(Data for this exercise Opens)

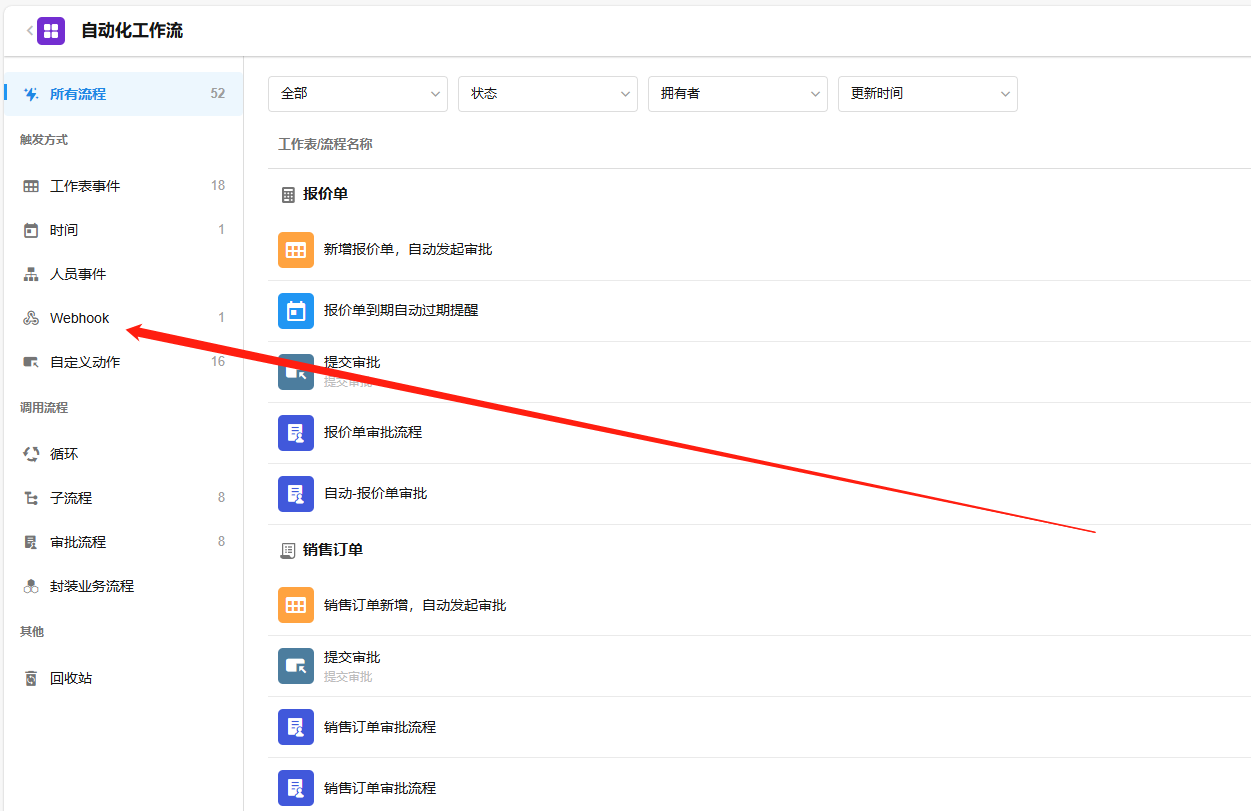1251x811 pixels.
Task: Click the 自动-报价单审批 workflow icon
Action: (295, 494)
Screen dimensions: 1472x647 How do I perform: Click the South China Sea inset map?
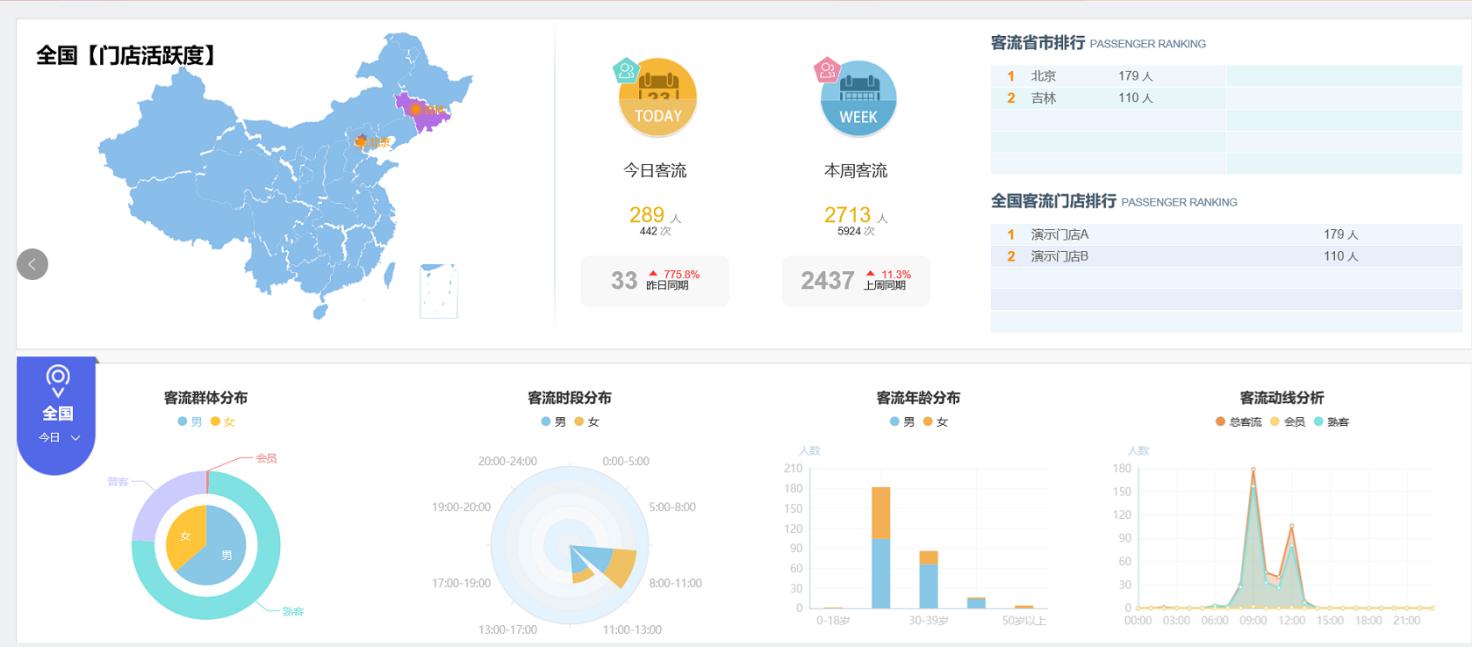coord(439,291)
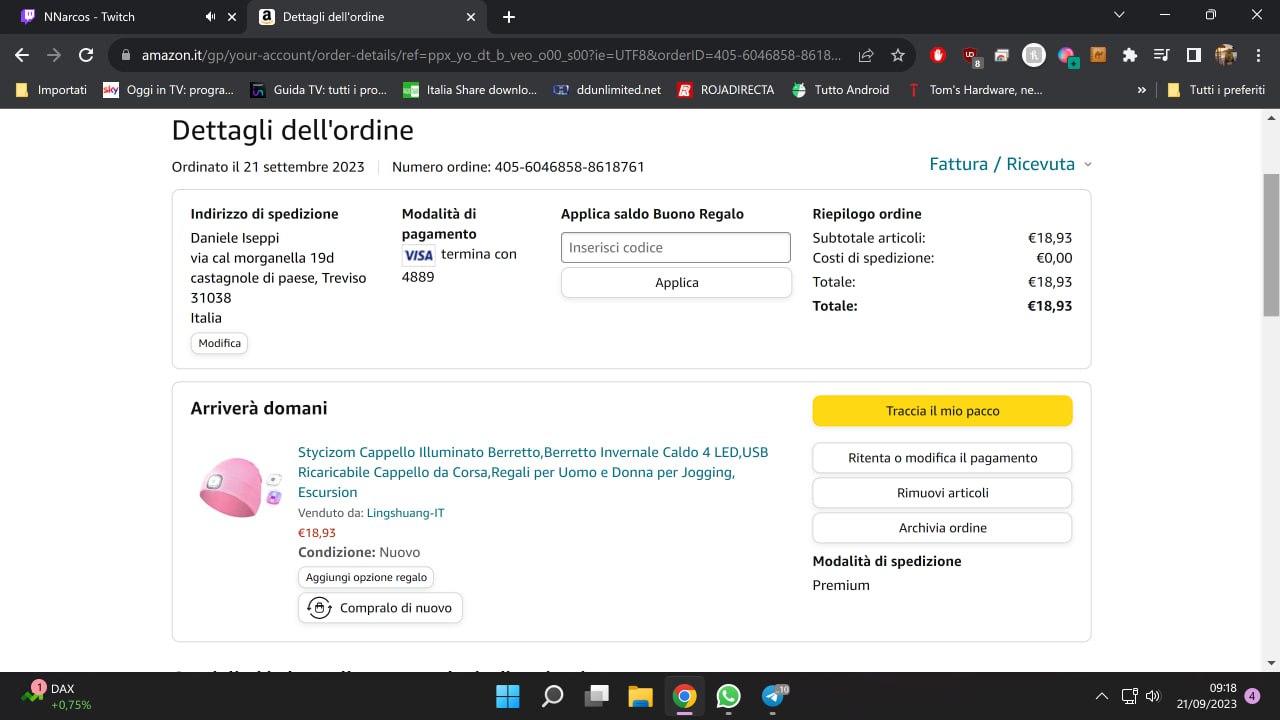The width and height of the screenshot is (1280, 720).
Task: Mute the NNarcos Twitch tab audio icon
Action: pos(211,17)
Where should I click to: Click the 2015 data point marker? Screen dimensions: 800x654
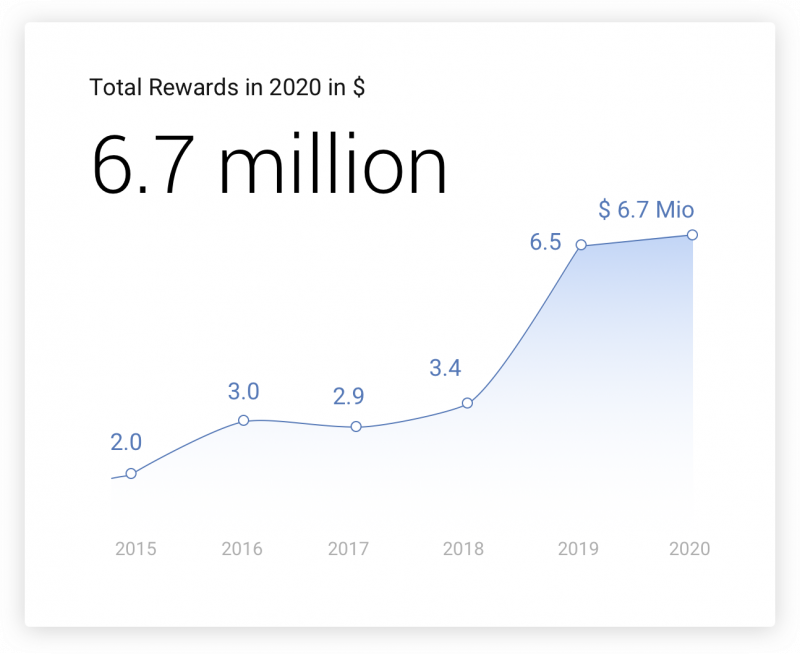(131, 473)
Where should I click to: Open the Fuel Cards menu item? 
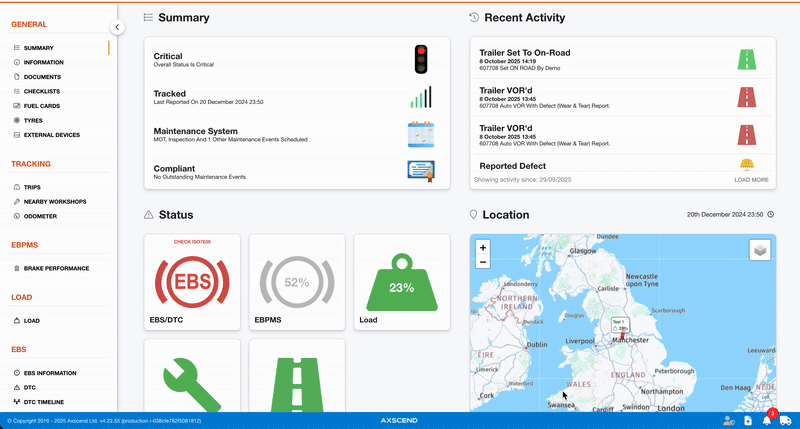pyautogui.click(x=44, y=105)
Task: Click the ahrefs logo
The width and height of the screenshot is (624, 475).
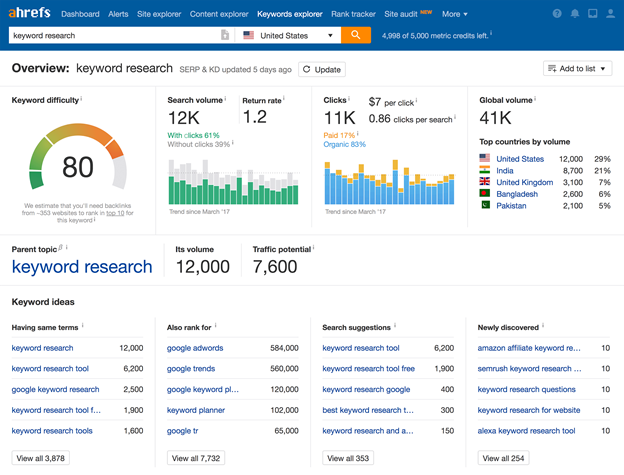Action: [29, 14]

(Data for this exercise Closes)
(Data for this exercise Opens)

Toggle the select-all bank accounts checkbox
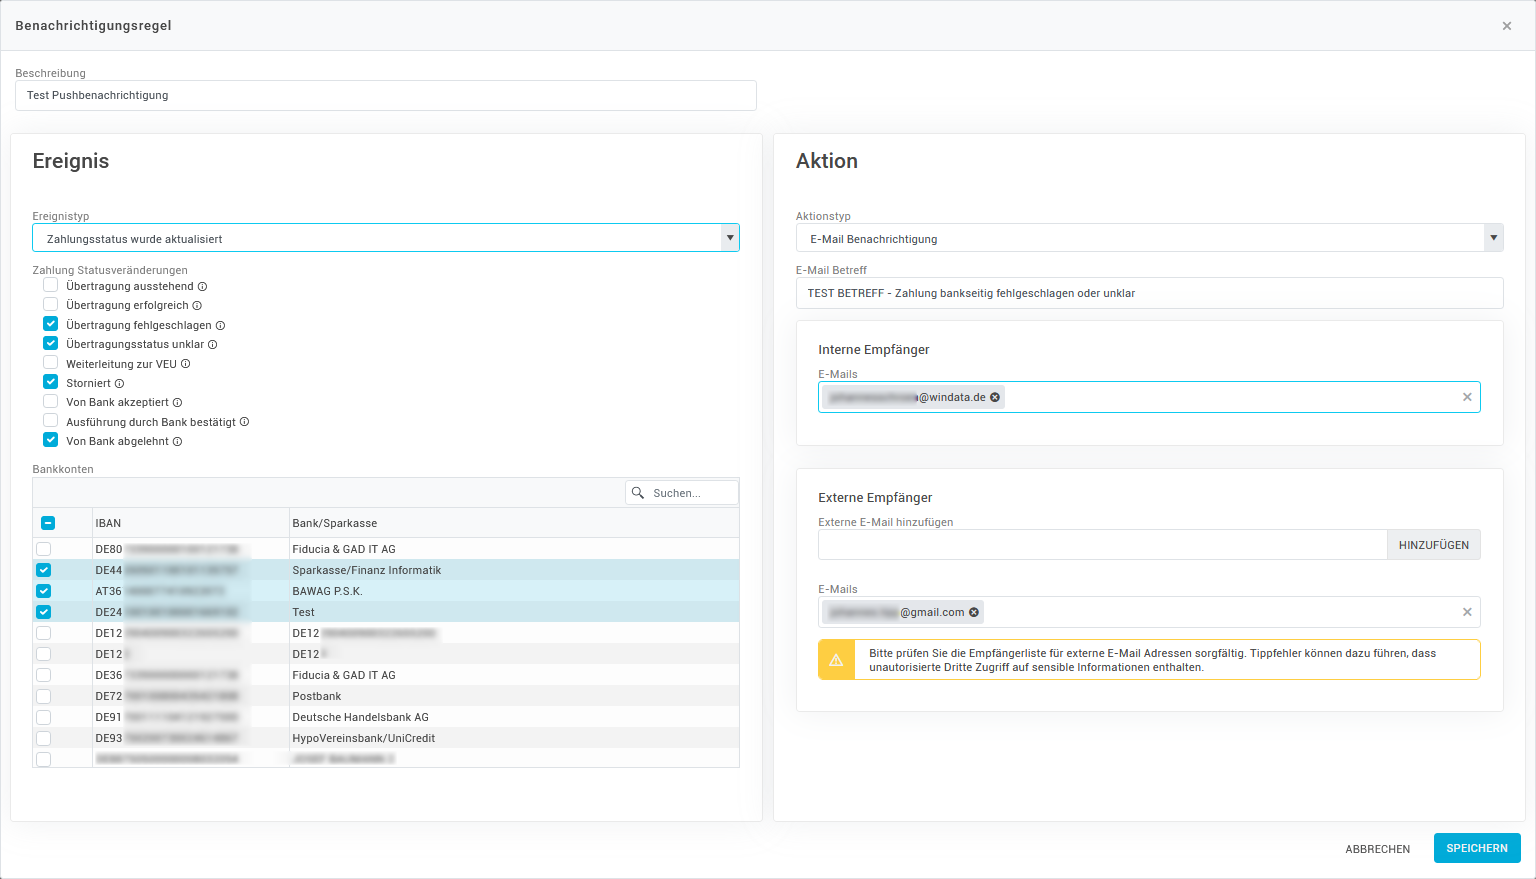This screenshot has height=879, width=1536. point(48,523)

(Data for this exercise Closes)
(Data for this exercise Opens)

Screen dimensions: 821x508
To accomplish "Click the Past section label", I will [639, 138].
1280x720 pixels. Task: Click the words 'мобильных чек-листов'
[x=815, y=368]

(Data for this exercise Closes)

Look above for the line with "Screen dimensions: 1472x647", then print it and each line after it down to and including the line with "Task: Click the ahrefs logo". Leave out the pictures and keep the wording exact.

Screen dimensions: 1472x647 How do I perform: Click the South China Sea inset map?
coord(439,291)
The width and height of the screenshot is (1280, 720).
Task: Mute the NNarcos Twitch tab audio icon
Action: pos(211,17)
Where should I click to: Click the 2015 data point marker? Screen dimensions: 800x654
(131, 473)
Where should I click to: Open the Fuel Cards menu item? 
pyautogui.click(x=44, y=105)
Task: Click the ahrefs logo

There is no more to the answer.